We also present an analysis of a failure case in sarcasm detection, highlighting the challenges in accurately interpreting sarcastic content. Fig. 4 depicts an example where the model fails to detect sarcasm effectively.我们还提出了一个失败的情况下，讽刺检测分析，突出准确地解释讽刺内容的挑战。图4描绘了模型未能有效地检测讽刺的示例。

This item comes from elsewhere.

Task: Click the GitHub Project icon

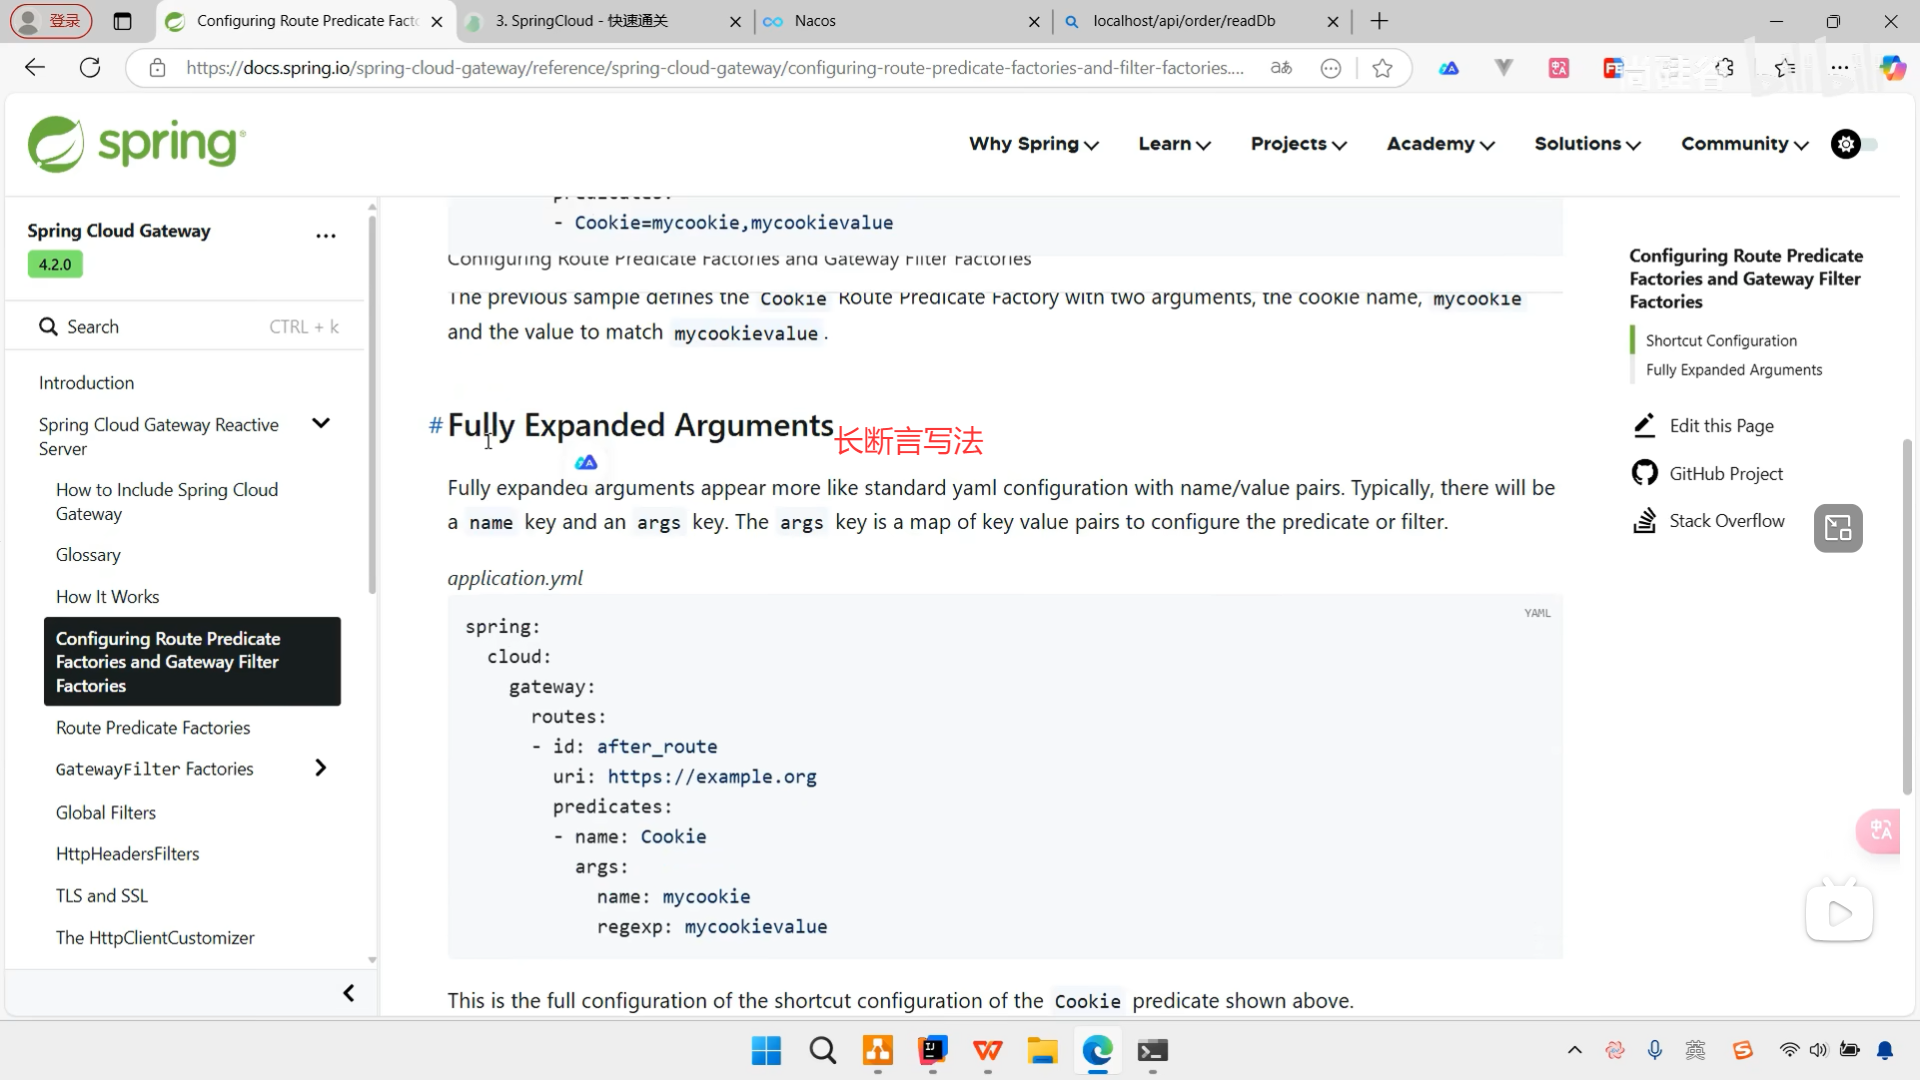Action: click(1644, 473)
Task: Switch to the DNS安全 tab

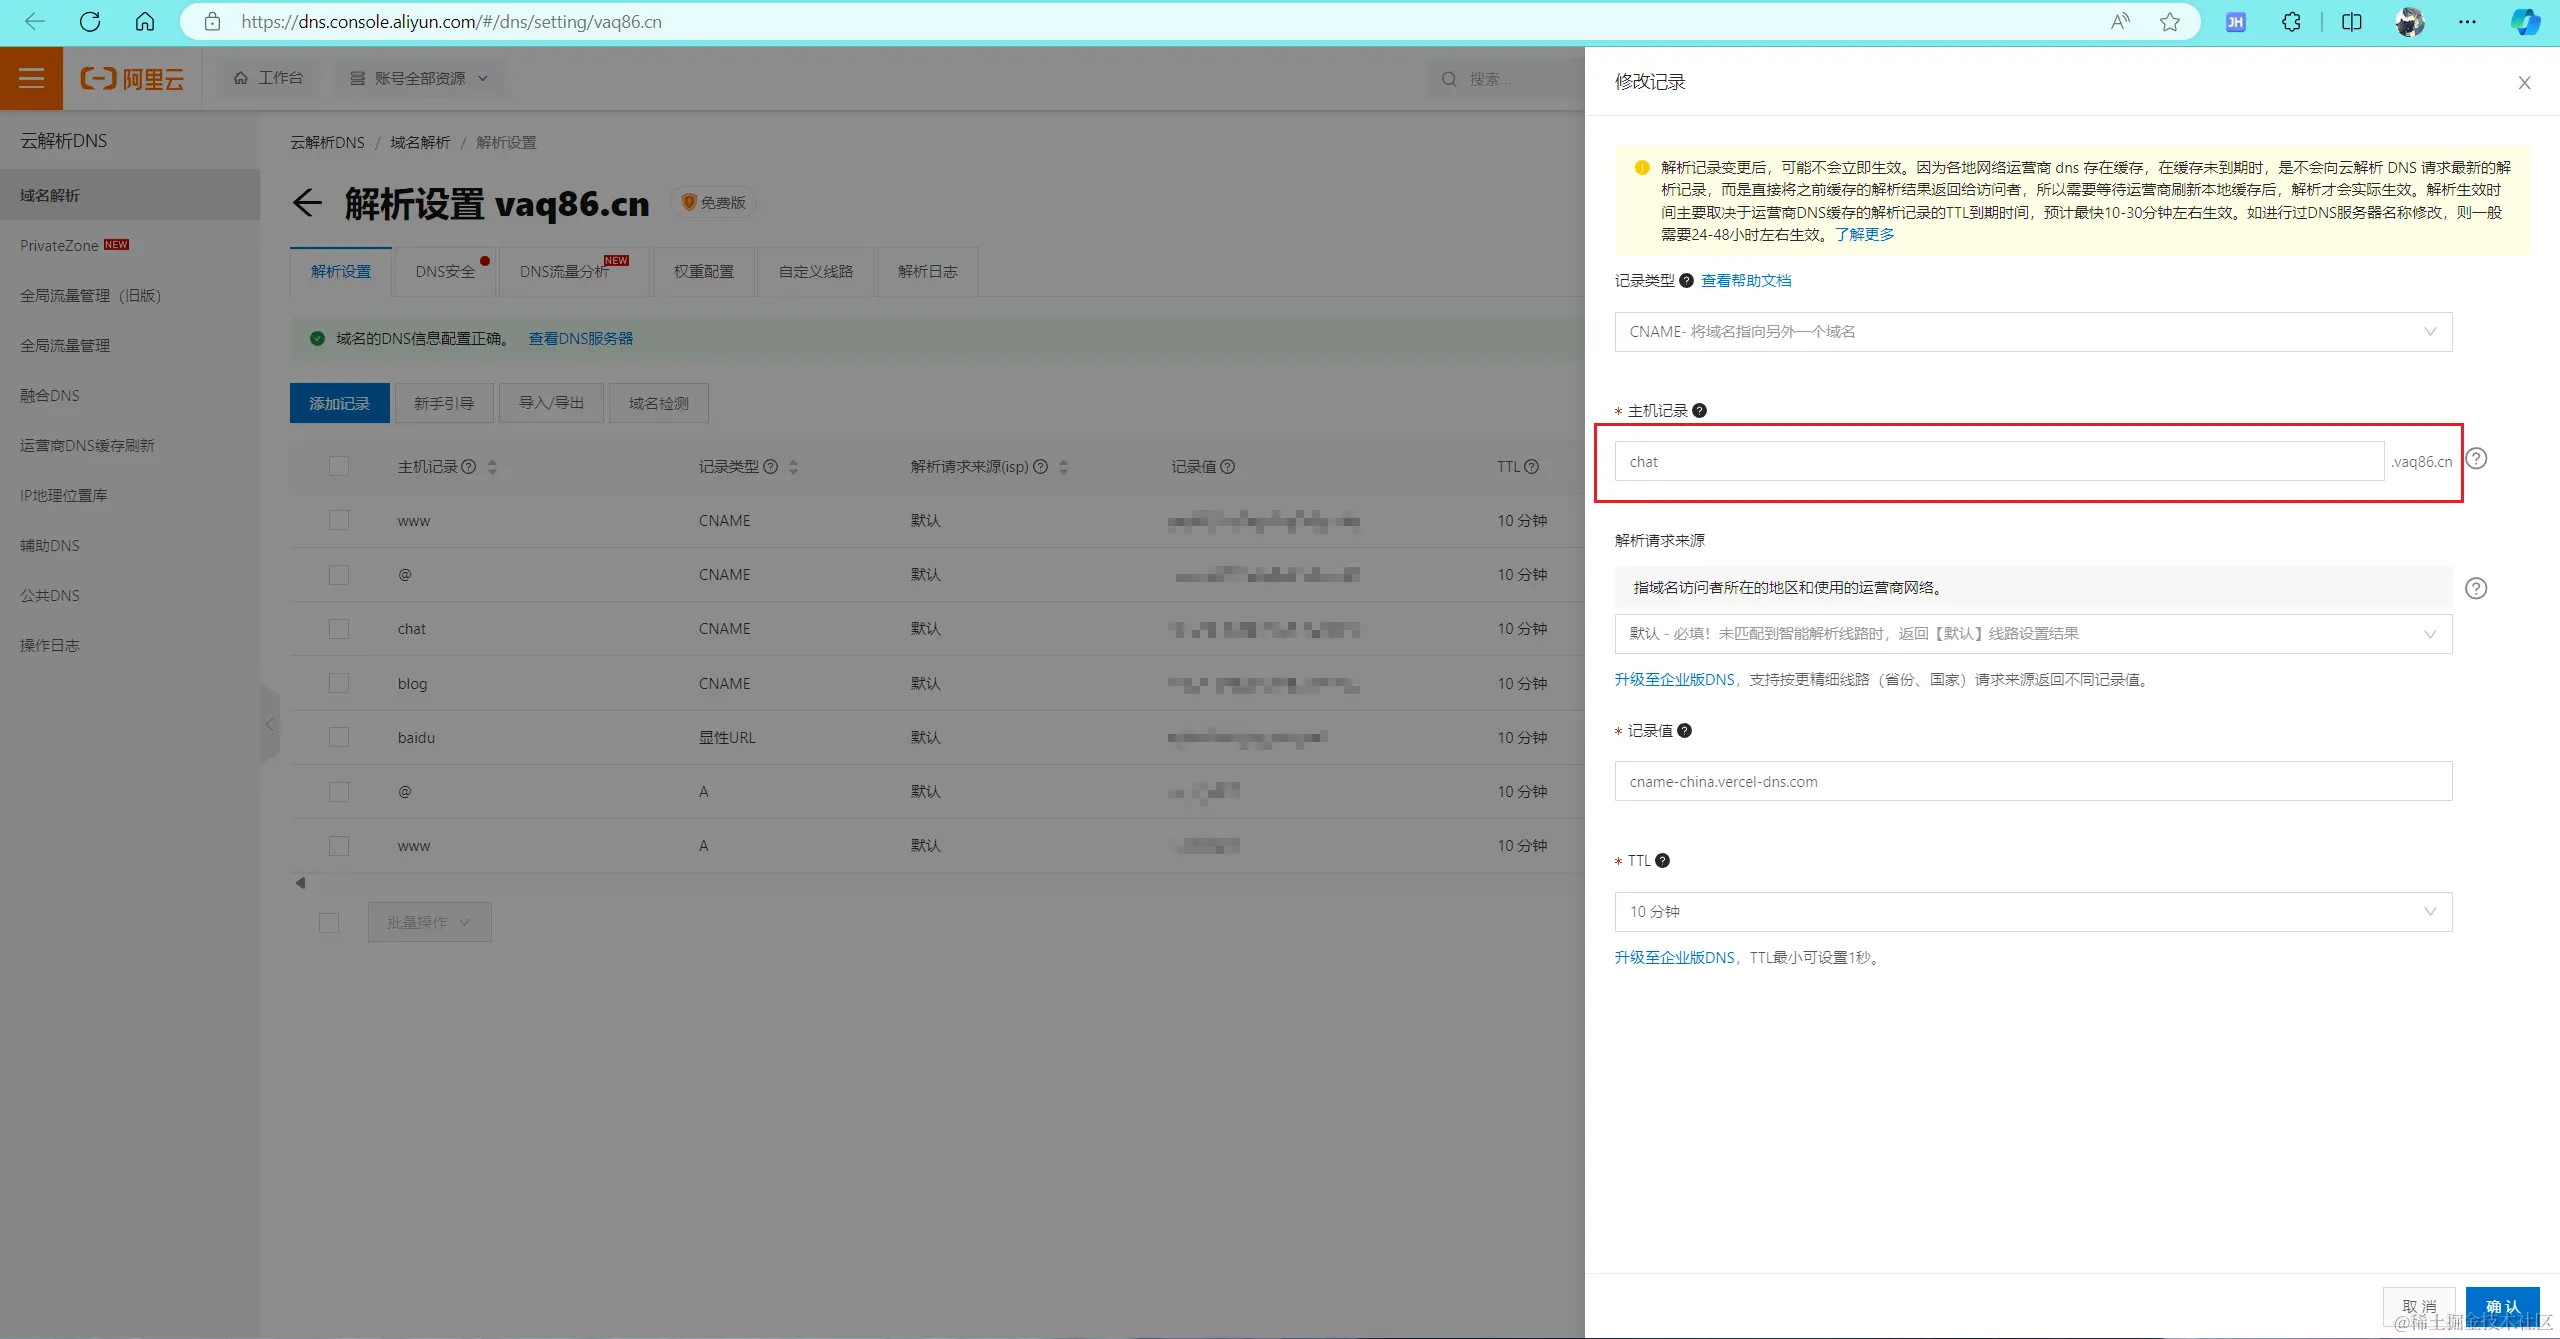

The image in Fig. 4 shows a box of meals. According to the text, at first glance, the text explicitly states that the food is good. However, the content creator express sarcasm, as the meal is in a hospital. Understanding the sarcasm in this example requires external knowledge and cultural context. It is challenging to perceive the connection between hospitals and negative emotions such as sadness or dissatisfaction. Possible reasons for the failure in this case could be attributed to the model’s limited access to external knowledge or its inability to effectively incorporate such knowledge in the sarcasm detection process. Additionally, the reliance on visual cues alone may not be sufficient to capture the nuanced sarcasm present in this example. So we recommend to included more extensive semantic to address this problem.图4中的图像显示了一盒饭菜。从文字上看，乍一看，文字上明确写着饭菜不错。然而，内容创作者却表达出讥讽，就像这顿饭是在医院里吃的一样。理解这个例子中的讽刺需要外部知识和文化背景。要感知医院与悲伤或不满等负面情绪之间的联系是一个挑战。在这种情况下失败的可能原因可以归因于模型对外部知识的访问受限或者它不能有效地将这些知识结合到讽刺检测过程中。另外，仅依赖视觉线索可能不足以捕捉该示例中存在的细微差别的讽刺。因此我们建议加入更广泛的语义来解决这个问题。

5. Conclusion

In this paper, we propose the Single-Stage Extensive Semantic Fusion (SSESF) model for multi-modal sarcasm detection. SSESF showcases the benefits of incorporating extensive semantic information in multi-modal sarcasm detection. The fusion of textual and visual cues through projection mechanism and Extensive Semantic Fusion Multiway (ESFM) Transformer, combined with supervised contrastive learning and multi-objective optimization, offers promising avenues for enhancing the understanding and detection of sarcasm in multi-modal contexts. Experimental results on a public multi-modal sarcasm dataset demonstrated the superiority of our proposed SSESF model, achieving state-of-the-art performance. Future work should focus on further improving extensive semantic information and exploring the integration of other modalities.在本文中，我们提出了用于多模态讽刺检测的单阶段广泛语义融合（SSESF）模型。SSESF展示了将广泛的语义信息纳入多模态讽刺检测的好处。通过投射机制和扩展语义融合多路（ESFM）Transformer融合文本和视觉线索，结合有监督的对比学习和多目标优化，为增强多模态语境中讽刺的理解和检测提供了有希望的途径。在公共多模态讽刺数据集上的实验结果证明了我们提出的SSESF模型的优越性，达到了最先进的性能。今后的工作应侧重于进一步改善广泛的语义信息和探索其他模式的整合。